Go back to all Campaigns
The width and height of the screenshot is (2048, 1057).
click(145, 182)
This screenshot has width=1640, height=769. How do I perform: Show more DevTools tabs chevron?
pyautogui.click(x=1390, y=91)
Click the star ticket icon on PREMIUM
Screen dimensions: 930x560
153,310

_Problem to solve:_ Transcribe the full listing exactly, leaving out no line.

_Result for this exercise:_
Go back to all Campaigns
The width and height of the screenshot is (2048, 1057).
click(145, 182)
This screenshot has width=1640, height=769. How do I perform: Show more DevTools tabs chevron?
pyautogui.click(x=1390, y=91)
Click the star ticket icon on PREMIUM
Screen dimensions: 930x560
153,310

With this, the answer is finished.